La loro efficacia, descritta in termini miracolistici dalla letteratura dell’800, non è mai stata realmente dimostrata; ciò nonostante le specialità opoterapiche hanno avuto fino a ieri una popolarità e una diffusione tanto larga che ancora nell’1966 il prontuario terapeutico italiano riportava, ad esempio, ben 18 specialità cardiologiche a base di “cuore”. Successivamente i preparati opoterapici sono stati tanto svalutati che l’Enciclopedia Medica Italiana (USES) li definisce come “espressione sostitutiva del cannibalismo rituale”.
Nella scia della opoterapia si collocano nel 1933 le ricerche di Filatov sugli estratti di placenta, che utilizzati e descritti dalla letteratura di allora come cicatrizzanti, anti-osteoporotici, ricostituenti, anabolizzanti, anticalvizie etc. ebbero, ed hanno ancora, larga diffusione.
Si trattava allora di estratti “totali” (o “crudi” secondo la letteratura anglosassone) cioè contenenti tutte le sostanze estraibili con un determinato procedimento.
Filatov attribuiva la loro attività a non meglio identificate “biostimoline”. Negli anni ’50 gli estratti placentari hanno avuto un ampio utilizzo e tra i numerosi lavori di quel periodo vanno ricordati quelli di Scotti che formulò, in chiave biochimica, alcune ipotesi sul loro meccanismo di azione. Poi seguì un periodo di relativo oblio durato circa 20 anni.
Solo all’inizio degli anni ’80 sono ripresi seri studi volti in particolare a chiarire i problemi inerenti all’impiego terapeutico degli estratti placentari e sono state in piccola parte chiarite alcune delle loro presunte proprietà farmacologiche.
Sono stati identificati sul tessuto di placenta umana recettori per l’Epidermal Grow Factor (Hoch E.A.), sono state chiarite le caratteristiche della frazione collagenica placentare (Kao K.Y.) (Furoto D.K.), è stata infine identificata nei tessuti placentari una attività somatostatino simile (Kumasaka T. et Coll.) ed una attività tireotropino-releasing simile (Youngblood W.W.).
Grazie alle recenti acquisizioni farmaco-biologiche sappiamo che gli estratti crudi placentari contengono:
–mucopolisaccaridi, cui sono attribuiti effetti eparino simili (Moggi G. et Coll.) (Bianchini P. et Coll.), chiarificanti(Kennedy J.F.)(Angelucci L.) e cicatrizzanti (Bigliardi P.)(Papalini R. et Coll.);
–polidesossiribonucleotidi, cui sono attribuite attività anticomplemento ed attività antiinfiammatoria, antiedemigena ed antireaginica (Cattarini O. et Coll.) (Bianchini C. et Coll.);
–collagene e polipeptidi, cui sono attribuite funzioni trofiche (Scotti G.)(Gate J.);
–fattori di crescita della famiglia dell’EGF (Hoch E.A.);
–estrogeni, progesterone, somatomammotropina, HCG etc;
probabilmente molti altri fattori non ancora identificati ad attività endocrina paracrina ed autocrina (come dimostrano ad esempio le già citate attività somatostatinica e tireotropinica).

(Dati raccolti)

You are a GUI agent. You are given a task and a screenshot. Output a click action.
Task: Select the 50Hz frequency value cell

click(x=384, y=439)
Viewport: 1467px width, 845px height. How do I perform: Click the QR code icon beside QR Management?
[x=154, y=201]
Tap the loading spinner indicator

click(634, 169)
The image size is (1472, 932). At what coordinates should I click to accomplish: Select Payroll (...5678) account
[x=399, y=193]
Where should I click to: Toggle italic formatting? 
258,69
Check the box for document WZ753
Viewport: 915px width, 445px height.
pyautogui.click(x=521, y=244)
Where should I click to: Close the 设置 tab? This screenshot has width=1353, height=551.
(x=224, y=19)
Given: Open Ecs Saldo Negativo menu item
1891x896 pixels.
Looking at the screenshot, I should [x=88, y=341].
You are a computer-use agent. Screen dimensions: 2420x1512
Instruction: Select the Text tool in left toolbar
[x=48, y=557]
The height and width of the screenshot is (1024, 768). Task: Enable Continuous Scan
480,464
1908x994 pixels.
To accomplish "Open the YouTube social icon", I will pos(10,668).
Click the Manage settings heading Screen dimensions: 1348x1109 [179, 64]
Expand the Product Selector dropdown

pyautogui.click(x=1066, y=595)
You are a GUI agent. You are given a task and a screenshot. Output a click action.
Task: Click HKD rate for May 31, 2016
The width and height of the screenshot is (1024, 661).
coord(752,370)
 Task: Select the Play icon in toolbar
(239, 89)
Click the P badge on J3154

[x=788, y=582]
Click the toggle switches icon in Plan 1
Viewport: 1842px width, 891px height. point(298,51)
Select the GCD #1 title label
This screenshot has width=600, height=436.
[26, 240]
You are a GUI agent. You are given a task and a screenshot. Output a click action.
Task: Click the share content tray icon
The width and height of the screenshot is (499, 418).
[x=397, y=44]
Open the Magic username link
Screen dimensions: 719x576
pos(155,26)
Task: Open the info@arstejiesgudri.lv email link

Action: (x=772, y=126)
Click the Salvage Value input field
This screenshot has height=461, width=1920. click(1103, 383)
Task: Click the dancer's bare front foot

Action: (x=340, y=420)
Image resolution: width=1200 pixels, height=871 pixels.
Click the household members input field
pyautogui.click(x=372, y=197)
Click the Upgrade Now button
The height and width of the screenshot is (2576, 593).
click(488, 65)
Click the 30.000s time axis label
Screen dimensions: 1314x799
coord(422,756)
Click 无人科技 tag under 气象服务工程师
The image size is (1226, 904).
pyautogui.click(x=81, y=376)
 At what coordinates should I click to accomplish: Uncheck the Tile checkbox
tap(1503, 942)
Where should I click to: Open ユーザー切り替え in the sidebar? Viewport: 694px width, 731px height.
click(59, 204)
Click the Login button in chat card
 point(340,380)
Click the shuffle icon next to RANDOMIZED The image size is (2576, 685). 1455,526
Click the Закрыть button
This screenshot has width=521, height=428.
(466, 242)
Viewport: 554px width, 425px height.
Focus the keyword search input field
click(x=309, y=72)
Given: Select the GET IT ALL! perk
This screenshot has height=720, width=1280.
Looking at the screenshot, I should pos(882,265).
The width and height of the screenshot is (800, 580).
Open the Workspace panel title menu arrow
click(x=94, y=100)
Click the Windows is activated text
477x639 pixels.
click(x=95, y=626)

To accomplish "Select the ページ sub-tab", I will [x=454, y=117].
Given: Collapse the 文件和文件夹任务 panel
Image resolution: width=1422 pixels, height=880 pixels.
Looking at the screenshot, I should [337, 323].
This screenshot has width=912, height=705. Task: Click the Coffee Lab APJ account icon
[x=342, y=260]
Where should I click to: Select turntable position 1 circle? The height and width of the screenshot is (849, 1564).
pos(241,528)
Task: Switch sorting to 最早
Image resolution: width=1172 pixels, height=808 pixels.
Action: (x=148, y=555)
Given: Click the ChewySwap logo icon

§ **ESERCIZI**
1) Stabilisci se le affermazioni (a), (b) e (c) concordano con il brano. Per ciascuna rispondi sì o no e cita testualmente le parole del brano che lo dimostrano.
(a) Le ricerche di Filatov sugli estratti di placenta risalgono al 1933.
(b) Era Scotti ad attribuire l'attività degli estratti a delle "biostimoline".
(c) Gli studi seri sugli estratti placentari sono ripresi all'inizio degli anni '70.
2) Rispondi brevemente alle domande sul brano.
(a) Quale opera definisce i preparati opoterapici "espressione sostitutiva del cannibalismo rituale"?
(b) Quanto durò il periodo di relativo oblio degli estratti placentari?
(c) A quale autore è associata l'identificazione dei recettori per l'Epidermal Grow Factor sul tessuto di placenta umana?
3) Trascrivi senza modifiche la parte del brano che comincia con le parole "Si trattava allora" e si chiude con "circa 20 anni.".

§ **SOLUZIONI**
1)
(a) Sì: "Nella scia della opoterapia si collocano nel 1933 le ricerche di Filatov sugli estratti di placenta"
(b) No: "Filatov attribuiva la loro attività a non meglio identificate “biostimoline”."
(c) No: "Solo all’inizio degli anni ’80 sono ripresi seri studi"

2)
(a) L'Enciclopedia Medica Italiana (USES).
(b) Circa 20 anni.
(c) A Hoch E.A.

3)
Si trattava allora di estratti “totali” (o “crudi” secondo la letteratura anglosassone) cioè contenenti tutte le sostanze estraibili con un determinato procedimento.
Filatov attribuiva la loro attività a non meglio identificate “biostimoline”. Negli anni ’50 gli estratti placentari hanno avuto un ampio utilizzo e tra i numerosi lavori di quel periodo vanno ricordati quelli di Scotti che formulò, in chiave biochimica, alcune ipotesi sul loro meccanismo di azione. Poi seguì un periodo di relativo oblio durato circa 20 anni.